## [Exercise A]
In the text on degradable wellbore tool components, how long does it take for anhydrous borate materials to fully degrade in an aqueous fluid?

In some embodiments, where at least two components of the wellbore tool 316 are formed from a degradable metal material (e.g., a degradable magnesium and/or aluminum alloy), each component may comprise dissimilar metals that generate a galvanic coupling that either accelerates or decelerates the degradation rate of another component of the wellbore tool 316 that is at least partially composed of a degradable substance, whether a degradable metal material or a degradable non-metal material (e.g., a degradable elastomer). For example, a shear pin and a shear ring may be formed of dissimilar metals that generate a galvanic coupling.
As will be appreciated, such embodiments may depend on where the dissimilar metals lie on the galvanic series. In at least one embodiment, a galvanic coupling may be generated by embedding or attaching a cathodic substance or piece of material into an anodic component. For instance, the galvanic coupling may be generated by dissolving aluminum in gallium. A galvanic coupling may also be generated by using a sacrificial anode coupled to the degradable metal material. In such embodiments, the degradation rate of the degradable metal material may be decelerated until the sacrificial anode is dissolved or otherwise corroded away.
In other embodiments, the degradable, frangible components described herein may be composed of a degradable metal material with reinforcing agents dispersed therein, which may increase the strength and stiffness of the component of degradable, frangible components. Such reinforcing agents may be degradable or nondegradable and may be particulates, fibers, fiber weavers, and any combination thereof.
Degradable reinforcing agents may be formed of a degradable glass material, particulate solid anhydrous borate materials, and organic or inorganic salts. Exemplary degradable glass materials may include, but are not limited to, glass polyalkenoate, borate glass polyalkenoate, calcium phosphate glass, polylactic acid/calcium phosphate glass, phosphate glass, silica glass, and any combination thereof. A dehydrated salt is suitable for use in the embodiments of the present disclosure if it will degrade over time as it hydrates. For example, a particulate solid anhydrous borate material that degrades over time may be suitable. Specific examples of particulate solid anhydrous borate materials that may be used include, but are not limited to, anhydrous sodium tetraborate (also known as anhydrous borax), and anhydrous boric acid. These anhydrous borate materials are only slightly soluble in water. However, with time and heat in a subterranean environment, the anhydrous borate materials react with the surrounding aqueous fluid and are hydrated. The resulting hydrated borate materials are highly soluble in water as compared to anhydrous borate materials and as a result degrade in the aqueous fluid. In some instances, the total time required for the anhydrous borate materials to degrade in an aqueous fluid is in the range of from about 8 hours to about 72 hours depending upon the temperature of the subterranean zone in which they are placed. Other examples include organic or inorganic salts like acetate trihydrate.

## [Records for the task]
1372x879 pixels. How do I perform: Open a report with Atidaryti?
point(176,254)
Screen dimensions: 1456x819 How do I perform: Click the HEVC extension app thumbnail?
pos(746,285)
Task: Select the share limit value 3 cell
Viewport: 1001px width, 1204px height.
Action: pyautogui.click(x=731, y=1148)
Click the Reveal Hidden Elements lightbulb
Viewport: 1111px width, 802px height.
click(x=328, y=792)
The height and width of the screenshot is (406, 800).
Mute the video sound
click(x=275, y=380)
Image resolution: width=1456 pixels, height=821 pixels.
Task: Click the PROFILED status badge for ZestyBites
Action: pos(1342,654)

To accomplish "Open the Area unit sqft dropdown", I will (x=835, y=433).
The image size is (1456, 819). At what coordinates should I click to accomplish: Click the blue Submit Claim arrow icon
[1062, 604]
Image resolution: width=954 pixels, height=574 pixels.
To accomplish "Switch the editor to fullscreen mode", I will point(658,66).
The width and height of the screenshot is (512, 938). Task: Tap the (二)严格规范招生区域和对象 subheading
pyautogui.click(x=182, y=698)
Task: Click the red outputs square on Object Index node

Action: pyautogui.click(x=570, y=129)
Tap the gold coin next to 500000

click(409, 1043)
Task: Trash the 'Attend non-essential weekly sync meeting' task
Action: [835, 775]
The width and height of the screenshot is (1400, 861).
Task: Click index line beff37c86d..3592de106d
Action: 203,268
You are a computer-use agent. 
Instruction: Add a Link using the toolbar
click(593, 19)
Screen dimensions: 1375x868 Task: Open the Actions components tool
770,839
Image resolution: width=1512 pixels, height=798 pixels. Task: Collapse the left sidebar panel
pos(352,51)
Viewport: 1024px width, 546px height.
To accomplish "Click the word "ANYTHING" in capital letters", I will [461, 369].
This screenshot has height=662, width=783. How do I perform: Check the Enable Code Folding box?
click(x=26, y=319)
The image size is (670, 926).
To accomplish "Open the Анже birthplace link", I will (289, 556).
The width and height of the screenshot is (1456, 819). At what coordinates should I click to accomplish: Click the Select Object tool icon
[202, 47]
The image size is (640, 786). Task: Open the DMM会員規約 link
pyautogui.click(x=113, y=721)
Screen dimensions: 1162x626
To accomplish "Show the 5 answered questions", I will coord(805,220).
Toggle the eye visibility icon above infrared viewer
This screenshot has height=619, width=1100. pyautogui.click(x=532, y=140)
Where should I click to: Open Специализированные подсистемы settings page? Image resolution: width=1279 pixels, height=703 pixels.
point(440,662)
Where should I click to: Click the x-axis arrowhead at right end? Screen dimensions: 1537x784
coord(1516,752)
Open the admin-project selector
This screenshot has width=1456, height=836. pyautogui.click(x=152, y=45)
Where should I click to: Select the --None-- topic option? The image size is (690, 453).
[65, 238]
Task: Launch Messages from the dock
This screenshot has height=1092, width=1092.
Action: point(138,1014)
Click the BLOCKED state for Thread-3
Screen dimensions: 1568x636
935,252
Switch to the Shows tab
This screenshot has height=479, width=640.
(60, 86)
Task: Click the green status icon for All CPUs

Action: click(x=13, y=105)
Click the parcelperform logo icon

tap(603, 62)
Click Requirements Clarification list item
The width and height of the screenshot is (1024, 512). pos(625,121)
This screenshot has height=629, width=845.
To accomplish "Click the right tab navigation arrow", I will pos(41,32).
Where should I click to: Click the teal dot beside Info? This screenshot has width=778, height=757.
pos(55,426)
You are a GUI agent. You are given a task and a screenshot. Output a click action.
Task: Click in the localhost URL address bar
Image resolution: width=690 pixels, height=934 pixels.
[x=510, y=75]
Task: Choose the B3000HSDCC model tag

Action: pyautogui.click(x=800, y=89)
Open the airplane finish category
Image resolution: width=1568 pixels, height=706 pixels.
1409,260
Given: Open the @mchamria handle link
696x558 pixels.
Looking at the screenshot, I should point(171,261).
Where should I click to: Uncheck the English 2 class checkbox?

## [Exercise B]
Echo, character for character, the part of the records that opens with the line containing "You are a GUI" and continues through the end of the records.

## [Final answer A]
From about 8 hours to about 72 hours, depending on the temperature of the subterranean zone where they are placed.

## [Final answer B]
You are a GUI agent. You are given a task and a screenshot. Output a click action.
Task: Click in the localhost URL address bar
Image resolution: width=690 pixels, height=934 pixels.
[x=510, y=75]
Task: Choose the B3000HSDCC model tag

Action: pyautogui.click(x=800, y=89)
Open the airplane finish category
Image resolution: width=1568 pixels, height=706 pixels.
1409,260
Given: Open the @mchamria handle link
696x558 pixels.
Looking at the screenshot, I should point(171,261).
Where should I click to: Uncheck the English 2 class checkbox?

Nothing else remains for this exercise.